** Opening RECORDS SHOWN block **
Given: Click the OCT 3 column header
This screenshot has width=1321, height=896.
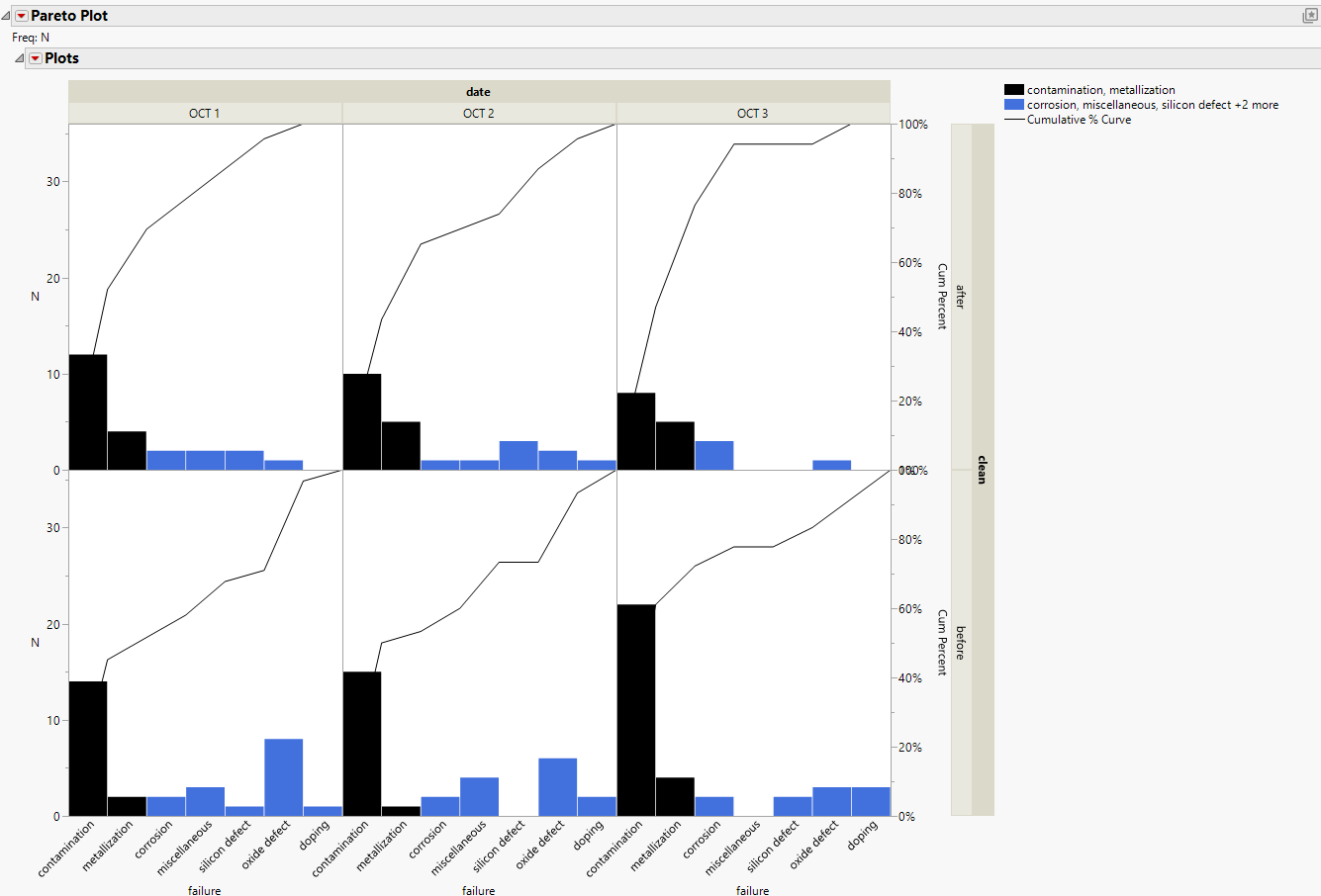Looking at the screenshot, I should pos(752,113).
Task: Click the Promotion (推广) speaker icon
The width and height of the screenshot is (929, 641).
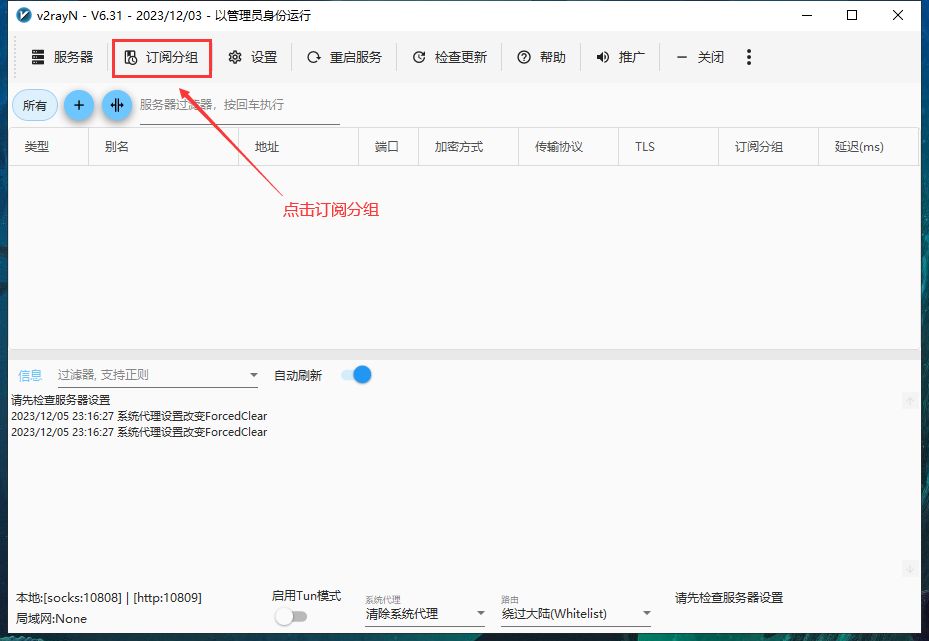Action: (603, 58)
** Closing RECORDS SHOWN block **
**TASK DETAILS**: Whatever pictures the entries contain, omit them, and write the rest out exactly.

**TASK RESPONSE**:
Given: Click the OCT 3 column header
This screenshot has width=1321, height=896.
Looking at the screenshot, I should pos(752,113).
Task: Click the Promotion (推广) speaker icon
The width and height of the screenshot is (929, 641).
Action: (603, 58)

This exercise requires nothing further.